W debacie poza Komorowskim brali udział kandydaci ugrupowań parlamentarnych: Jarosław Kaczyński, Grzegorz Napieralski i Waldemar Pawlak. Pretendenci do fotela prezydenckiego na początku mieli po 2 minuty na zaprezentowanie swojej wizji prezydentury; następnie każdy z nich odpowiadał na te same pytania zgrupowane w blokach tematycznych dotyczące polityki krajowej, spraw gospodarczych i polityki zagranicznej. Odpowiadali okrągłymi zdaniami, starając się nie wygłosić kontrowersyjnych sądów. Co więcej mówili na tyle mało konkretnie, że trudno byłoby wychwycić różnice.

O powodzi

Bronisław Komorowski ocenił, że polskie państwo zdołało sobie o wiele lepiej poradzić z tegoroczną powodzią niż w 1997 r. Teraz była większa powódź, wyższa woda, a straty są na szczęście dużo mniejsze, ale są - mówił. Dlatego - dodał - trzeba skoncentrować się na pomocy powodzianom. Rząd przeznaczył nieporównywalne z żadnym innym rządem, polskim, czy europejskim środki na pomoc dla ludzi i gmin zniszczonych powodzią - dodał.

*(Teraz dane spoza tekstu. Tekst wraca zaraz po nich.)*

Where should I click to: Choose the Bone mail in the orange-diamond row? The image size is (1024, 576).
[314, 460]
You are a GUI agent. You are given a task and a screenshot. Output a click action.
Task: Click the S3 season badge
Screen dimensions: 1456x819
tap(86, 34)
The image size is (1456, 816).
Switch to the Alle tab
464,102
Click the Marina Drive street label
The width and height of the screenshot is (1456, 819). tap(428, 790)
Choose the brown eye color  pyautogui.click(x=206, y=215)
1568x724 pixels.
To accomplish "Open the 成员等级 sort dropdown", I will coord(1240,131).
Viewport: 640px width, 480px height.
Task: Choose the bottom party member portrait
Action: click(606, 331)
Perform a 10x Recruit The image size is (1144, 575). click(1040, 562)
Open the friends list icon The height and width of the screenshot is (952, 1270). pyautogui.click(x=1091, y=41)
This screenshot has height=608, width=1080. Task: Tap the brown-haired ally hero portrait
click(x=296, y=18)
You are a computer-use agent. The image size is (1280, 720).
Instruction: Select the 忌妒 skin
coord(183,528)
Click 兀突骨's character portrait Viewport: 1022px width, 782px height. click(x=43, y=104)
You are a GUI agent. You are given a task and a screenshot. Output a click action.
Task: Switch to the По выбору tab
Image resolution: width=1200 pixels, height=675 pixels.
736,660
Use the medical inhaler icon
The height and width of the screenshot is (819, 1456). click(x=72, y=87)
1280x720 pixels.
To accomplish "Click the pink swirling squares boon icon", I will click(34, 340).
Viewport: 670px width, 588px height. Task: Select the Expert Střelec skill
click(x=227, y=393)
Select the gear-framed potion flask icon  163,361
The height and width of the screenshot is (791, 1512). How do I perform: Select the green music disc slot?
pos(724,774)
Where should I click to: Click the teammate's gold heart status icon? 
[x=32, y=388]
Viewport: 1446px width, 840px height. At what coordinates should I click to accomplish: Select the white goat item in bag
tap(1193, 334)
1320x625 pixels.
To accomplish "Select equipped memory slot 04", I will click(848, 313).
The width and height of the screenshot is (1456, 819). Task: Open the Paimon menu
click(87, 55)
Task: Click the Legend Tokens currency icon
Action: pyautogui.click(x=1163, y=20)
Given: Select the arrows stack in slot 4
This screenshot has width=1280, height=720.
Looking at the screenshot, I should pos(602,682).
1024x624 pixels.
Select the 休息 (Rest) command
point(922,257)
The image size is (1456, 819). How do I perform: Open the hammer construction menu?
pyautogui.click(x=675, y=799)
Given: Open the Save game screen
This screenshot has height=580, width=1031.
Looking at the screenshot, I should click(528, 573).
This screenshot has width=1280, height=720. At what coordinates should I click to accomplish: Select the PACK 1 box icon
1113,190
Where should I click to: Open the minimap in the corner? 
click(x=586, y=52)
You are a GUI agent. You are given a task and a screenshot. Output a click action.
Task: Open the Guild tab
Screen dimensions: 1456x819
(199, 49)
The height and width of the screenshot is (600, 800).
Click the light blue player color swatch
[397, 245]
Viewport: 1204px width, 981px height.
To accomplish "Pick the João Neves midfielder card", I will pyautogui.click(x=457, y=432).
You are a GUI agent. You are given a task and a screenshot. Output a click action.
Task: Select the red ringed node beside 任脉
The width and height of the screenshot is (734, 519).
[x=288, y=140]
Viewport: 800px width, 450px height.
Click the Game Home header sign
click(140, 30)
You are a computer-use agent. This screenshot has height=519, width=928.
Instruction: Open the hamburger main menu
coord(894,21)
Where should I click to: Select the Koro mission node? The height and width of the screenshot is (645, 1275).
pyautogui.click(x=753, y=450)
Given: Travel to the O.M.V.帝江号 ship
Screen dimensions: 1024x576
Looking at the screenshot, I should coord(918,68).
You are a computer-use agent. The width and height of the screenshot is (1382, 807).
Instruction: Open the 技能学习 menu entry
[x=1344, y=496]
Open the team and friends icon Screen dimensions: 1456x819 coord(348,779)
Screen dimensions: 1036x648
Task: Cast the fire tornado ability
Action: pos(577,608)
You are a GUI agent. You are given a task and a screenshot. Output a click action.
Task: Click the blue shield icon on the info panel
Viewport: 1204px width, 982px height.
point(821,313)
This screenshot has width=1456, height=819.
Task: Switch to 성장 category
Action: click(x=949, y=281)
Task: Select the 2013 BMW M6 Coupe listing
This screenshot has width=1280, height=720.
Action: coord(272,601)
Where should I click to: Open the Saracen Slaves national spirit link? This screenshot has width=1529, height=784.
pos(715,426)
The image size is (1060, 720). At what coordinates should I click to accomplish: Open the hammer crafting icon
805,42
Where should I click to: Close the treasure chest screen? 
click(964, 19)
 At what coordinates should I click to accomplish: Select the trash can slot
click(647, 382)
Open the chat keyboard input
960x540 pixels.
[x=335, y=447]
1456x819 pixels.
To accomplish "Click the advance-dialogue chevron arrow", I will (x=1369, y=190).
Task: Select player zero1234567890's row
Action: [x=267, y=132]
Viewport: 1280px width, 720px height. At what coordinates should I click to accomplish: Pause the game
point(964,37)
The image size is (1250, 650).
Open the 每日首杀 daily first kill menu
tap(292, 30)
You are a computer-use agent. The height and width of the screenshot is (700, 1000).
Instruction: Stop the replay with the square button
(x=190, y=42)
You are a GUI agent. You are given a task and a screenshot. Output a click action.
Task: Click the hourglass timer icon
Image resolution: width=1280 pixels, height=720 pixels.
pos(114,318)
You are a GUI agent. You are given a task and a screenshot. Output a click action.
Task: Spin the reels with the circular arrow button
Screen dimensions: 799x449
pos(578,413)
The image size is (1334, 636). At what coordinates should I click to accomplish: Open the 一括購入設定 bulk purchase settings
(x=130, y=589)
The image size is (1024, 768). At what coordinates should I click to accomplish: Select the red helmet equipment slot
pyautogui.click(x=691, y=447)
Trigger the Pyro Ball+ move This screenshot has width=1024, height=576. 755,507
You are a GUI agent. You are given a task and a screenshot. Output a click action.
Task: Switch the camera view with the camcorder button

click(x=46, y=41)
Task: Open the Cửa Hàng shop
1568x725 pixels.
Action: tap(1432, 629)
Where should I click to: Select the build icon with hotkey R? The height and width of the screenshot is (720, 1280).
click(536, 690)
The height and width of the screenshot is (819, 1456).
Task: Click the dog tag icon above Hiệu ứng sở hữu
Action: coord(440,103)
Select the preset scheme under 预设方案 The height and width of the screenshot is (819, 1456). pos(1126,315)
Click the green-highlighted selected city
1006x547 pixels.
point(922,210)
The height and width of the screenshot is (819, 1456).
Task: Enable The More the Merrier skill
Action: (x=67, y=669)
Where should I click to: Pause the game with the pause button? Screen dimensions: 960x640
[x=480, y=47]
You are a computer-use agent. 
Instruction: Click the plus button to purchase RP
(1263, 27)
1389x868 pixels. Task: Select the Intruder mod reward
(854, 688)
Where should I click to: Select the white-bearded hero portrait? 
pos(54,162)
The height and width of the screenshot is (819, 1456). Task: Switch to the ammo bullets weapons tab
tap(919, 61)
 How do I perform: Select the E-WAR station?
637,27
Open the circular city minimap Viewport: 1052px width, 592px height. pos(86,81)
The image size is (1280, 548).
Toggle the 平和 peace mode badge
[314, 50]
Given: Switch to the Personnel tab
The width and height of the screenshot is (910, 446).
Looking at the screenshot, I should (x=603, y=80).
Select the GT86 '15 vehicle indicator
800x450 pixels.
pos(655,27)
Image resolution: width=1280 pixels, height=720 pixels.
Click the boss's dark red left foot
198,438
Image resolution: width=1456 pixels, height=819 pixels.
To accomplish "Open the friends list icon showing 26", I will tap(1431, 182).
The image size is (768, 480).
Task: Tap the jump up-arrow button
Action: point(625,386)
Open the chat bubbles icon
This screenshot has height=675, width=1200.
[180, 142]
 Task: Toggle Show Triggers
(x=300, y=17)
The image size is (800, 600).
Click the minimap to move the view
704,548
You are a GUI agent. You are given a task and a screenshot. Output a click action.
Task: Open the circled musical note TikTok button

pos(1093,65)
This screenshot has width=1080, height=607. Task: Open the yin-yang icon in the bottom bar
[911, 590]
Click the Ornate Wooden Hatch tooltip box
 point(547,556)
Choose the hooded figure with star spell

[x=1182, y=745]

Jarosław Kaczyński podkreślił, że plan ws. powodzi przygotowany przez jego formację obejmuje pomoc dla bezpośrednio poszkodowanych, dla pracodawców, którzy stracili coś w swoich zakładach pracy, dla pracowników, którzy nie mogli podjąć pracy. Kaczyński opowiedział się też za powrotem do "wielkiego planu" Grażyny Gęsickiej, który uniemożliwi ten zakres, rozmiar powodzi na przyszłość. Jak mówił, niezbędne są również daleko idące zmiany w organizacji państwa, bo nie może być tak, by pięć instytucji zarządzało sprawami wody.

Grzegorz Napieralski uznał, że najważniejsze dla walki z powodzią jest to, by nie kłócić się na wałach, jak to miało miejsce - dodał - tydzień temu. Musimy zrobić wiele, by tym ludziom pomóc. Po pierwsze - rzeczoznawcy, którzy pomogą im oszacować straty, rząd, który pomoże finansowo, tanie kredyty gwarantowane przez państwo, aby odbudować swoje domy - wyliczał.

Waldemar Pawlak mówił, że zawsze trzeba robić to, co jest najważniejsze w danym czasie. Dlatego - ocenił - najpierw trzeba było chronić zagrożonych, potem pomóc poszkodowanym, później przyjdzie czas na rozwiązania systemowe. Potrzebny jest wielki program przebudowy, aby zminimalizować ryzyko - dodał.

O wyrównywaniu szans edukacyjnych

Prezes PiS zwracił uwagę, że na wsi prawie nie ma przedszkoli, ale również w miastach powinno ich być więcej. Apelował, by szanować również i tych, którzy nie chcą wysyłać dzieci do przedszkoli. Podkreślił, że bardzo żałuje, że plan edukacji dzieci przed piątym rokiem życia od 650 dni leży w Sejmie i nie jest przedstawiany parlamentowi przez marszałka Bronisława Komorowskiego. Opowiedział się za zniżkami dla uczniów i studentów, a także za zachowaniem prawa do darmowego studiowania na kilku kierunkach.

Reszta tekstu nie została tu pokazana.